THE SITUATION. Launched on August 1, 2016, barely a month after then president Rodrigo Duterte assumed office, his own hotline project replaced the three-digit number 117 (Patrol 117) with 911. But here’s the thing: Except for the change in number, Duterte merely used the then-existing call center in Quezon City, serving Metro Manila, and 15 others in a full network of call centers across the county, including one in Cebu City.

A call by mobile or landline to 911 would link with the call center nearest to the site of the emergency. Simply dial the famous, easy-to-recall “911” and just like in the movies, presto, the plea for help is heard and the ambulance, fire truck, or rescue team soon arrives at the scene.

That was the goal of the project, patterned after his 911 initiative when he was mayor of Davao City (for seven terms starting 1986). It was also to complement his simultaneously launched 8888 Citizens’ Complaint Center.

That must not have worked -- at least the 911 project and at least in Cebu – in places where local governments have used their own phone numbers to accept emergency calls. In Cebu City, for example, the emergency number that residents are asked to dial is 166 or 262-1424 or, on top of the landline numbers, any of three mobile phone numbers. Not 911.

THE NUMBER, THE FUNCTIONS. Councilor Rey M. Gealon’s ordinance, for which the Cebu City Council conducted a brief public hearing Wednesday (February 15, 2023) and approved the committee on laws report, seeks to make 911 the city’s emergency number.

Named Cebu City 911 Ordinance, the measure would:

[1] Use the number 911 – designated by the president’s executive order, #56 dated May 25, 2018 -- for all emergency, medical, calamity, disaster, peace and order and concerns within the city’s territory.

[2] Set up an Emergency Response Center, to be called Cebu City 911 Emergency Response Center or “Cebu City 911 ERC,” which shall “attend to all calls” in the City. It will be attached to the disaster office CCDRRMO supervised ad controlled by the city mayor. The office will have a supervisor and administrative officer and six other specified personnel.

[3] “Answer, receive, relay, record and monitor all emergency calls made from 911 in the city” and “dispatch the needed response team by coordinating with government agencies and private volunteer groups “nearest to the area of incidence, calamity or disaster.”

HOW IT FITS WITH NATIONAL SYSTEM. As “universal emergency number,” 911 is intended as a nationwide telephone number to give the "fast and easy access" to PSAP or Public Safety Answering Point.

In 1998, DILG or the local government department organized the Emergency Network Philippines (ENP) and on July 4, 2003, the number 117 was adopted as the national emergency number. It’s not known how much it has succeeded, even after the ENP was set up and, later, after Duterte changed the national emergency number from 117 to 911.

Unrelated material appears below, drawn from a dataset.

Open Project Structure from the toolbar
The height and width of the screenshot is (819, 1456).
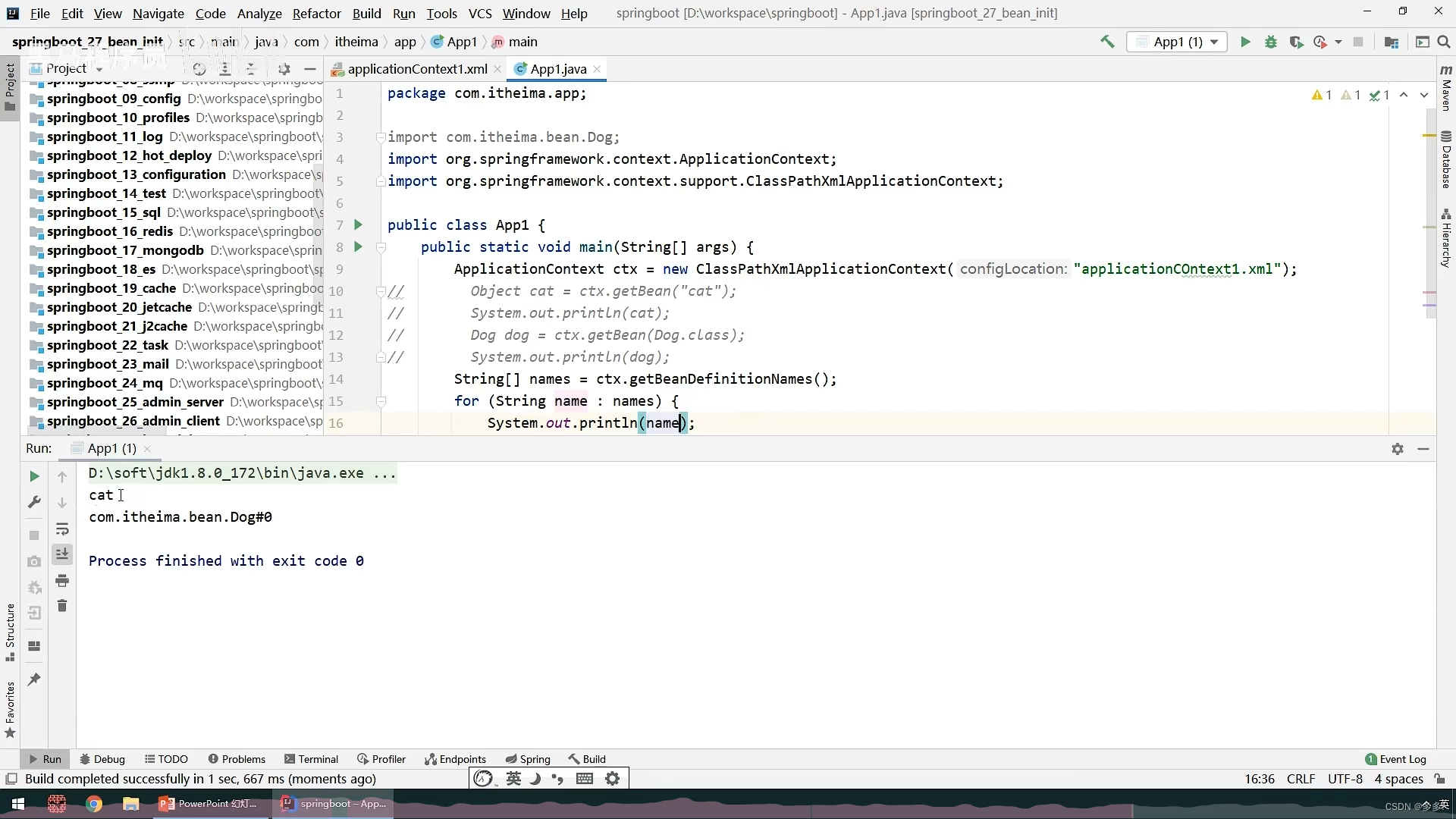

That Cebu City has still to set up its own system and has not yet been using 911 should give an idea on the progress of the national government’s effort.

LOCALIZATION DOESN’T MEAN ISOLATION from the national emergency network. Gealon’s proposal would have the local 911 ERC (a) coordinate with the Emergency 911 Commission for “confirmation and/or accreditation” of Cebu Cebu City 911 ERC; (b) conduct its own trainings and trainings of the said commission for its local personnel and volunteers; and (c) “coordinate on and complement” implementation of national guidelines.

The ordinance also imposes on the city’s disaster office CCDRRMO, “in coordination with the 911 national commission, “ the task to “appeal” to all mobile and landline telecommunication network providers in the city to make the 911 calls from Cebu City free of charge.

HOW MUCH IT WILL COST. A technical working group, headed by the mayor and the chief of the disaster office CCDRMO, will implement the ordinance, for which an “initial budget” of P5 million is proposed.

It will cost a lot more for its operations. Davao City and Kidapawan City, the only two cities publicly known to have a 911 system, may provide an idea on the cost. Gealon’s proposal doesn’t include an estimate of expenses for 24/7, year-round work and technical equipment.

Davao’s 911 service, launched on September 27, 2002, started as a lighting project with Davao Light and Power Co., to help curb crime incidents in that city. It has since evolved into “a centralized and integrated system to the nearest emergency responders.” Aside from answering calls for help in fire breakouts, medical emergencies and the like, they also conduct search and rescue operations, with a K-9 unit among its resources.

FAILED DEAL IN 2017. Compare Davao City’s record with the pace of Cebu City’s effort to set up its own 911.

In December 2017, when Tomas Osmeña was mayor, Cebu City was negotiating with PLDT for a P15 million “Smart SOS Dispatch Service,” described as a “cloud-based public safety emergency response system connected to the existing 911 system” of DILG. The attractive pitch: Calls aren’t transferred to Manila, calls are picked up at once by the local system. Obviously, the would-be deal fell through the cracks.

As of last Wednesday, in year 2023, the 911 project was still going through the local legislative mill.